A: We will be rolling out our Premium Services soon and will communicate clearly what they are before you use them. The price for the Premium Services will be $49.95 per year. Premium services will all be cloud-based; none of the local processing of the system will be a Premium Service. You could also say that not all cloud services will be premium services, that there will be basic cloud functionality for free, including popular integrations, mobile presence, smartphone notifications.
@Glen_King, I don’t think they can or intend to enforce a subscription. That’s just a possible operating model. Some things/features require external capabilities no matter what. Example Alexa integration or Google Home integration and numerous other things. Those will require external access points, and other features that would be integrated into other systems. I can see them have a premium services for those, such as automated backups. Have to store them somewhere and storage costs. Remote monitoring? Other add on things or “nice to haves”. However those things I think are nice to have but not critical. My saying “Alexa turn on the light” is not as critical as my motion sensor not turning on the light in the middle of the night when I go to the bathroom Or my garage door not opening/closing as it should because the internet took a dump on me (could by my connection) could be provider, don’t know, and really don’t care. Automations should be local and that’s a big thing for me. Yes I could go with another system, and I was about to until I saw Hubitat this morning. Yes I was going to go with either HomeSeer or Fibaro but I learned about Hubitat and figure why not. I’ll give it a try.
Ability to write custom devices and apps is the cherry on the top. I was all for moving to Home Assistant and had it up, running and then hit problems with devices not working correctly and no support for my garage door opener etc (not a HA issue, but an OpenZwave issue that is now patched but not mainstream code yet).
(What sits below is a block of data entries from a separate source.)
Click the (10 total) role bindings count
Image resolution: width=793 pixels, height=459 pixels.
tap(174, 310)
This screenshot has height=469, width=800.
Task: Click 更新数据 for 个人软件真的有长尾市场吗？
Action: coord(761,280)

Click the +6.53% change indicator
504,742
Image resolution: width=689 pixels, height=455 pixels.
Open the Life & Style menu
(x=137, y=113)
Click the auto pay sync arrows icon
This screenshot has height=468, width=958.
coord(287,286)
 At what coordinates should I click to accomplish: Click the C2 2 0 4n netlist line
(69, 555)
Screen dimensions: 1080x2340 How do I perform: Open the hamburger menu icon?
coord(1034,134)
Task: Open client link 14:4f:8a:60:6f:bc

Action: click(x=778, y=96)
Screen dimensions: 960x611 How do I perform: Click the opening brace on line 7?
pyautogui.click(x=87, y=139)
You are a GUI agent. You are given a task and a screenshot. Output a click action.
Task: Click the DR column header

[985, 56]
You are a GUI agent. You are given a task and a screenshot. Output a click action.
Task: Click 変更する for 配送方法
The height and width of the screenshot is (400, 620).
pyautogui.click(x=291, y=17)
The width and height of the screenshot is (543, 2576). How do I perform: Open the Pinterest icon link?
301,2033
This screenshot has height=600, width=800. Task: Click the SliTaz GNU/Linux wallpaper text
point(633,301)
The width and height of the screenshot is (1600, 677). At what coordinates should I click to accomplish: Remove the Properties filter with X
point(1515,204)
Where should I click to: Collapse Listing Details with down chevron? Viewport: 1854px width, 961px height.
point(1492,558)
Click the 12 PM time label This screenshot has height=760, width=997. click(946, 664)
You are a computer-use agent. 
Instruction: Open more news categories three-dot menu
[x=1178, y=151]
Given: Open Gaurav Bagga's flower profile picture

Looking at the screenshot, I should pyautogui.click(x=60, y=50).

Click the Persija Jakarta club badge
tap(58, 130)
So I’m back to ST. There’s a lot of good about ST and I don’t think I’ll ever completely get rid of it, but if I can have the power and flexibility of ST but with local control now that is nice.
Anyways, new product, new toy, time will tell.
I love the local automation but I have a few concerns.
- If you don’t need the internet after initial installation, how will you receive notifications?
- My Arlo cameras are integrated into Smartthings and until they can be incorporated as well as in Smartthings, it is a no go for me.
- If I purchase this, will they still be here in 2 -5 years?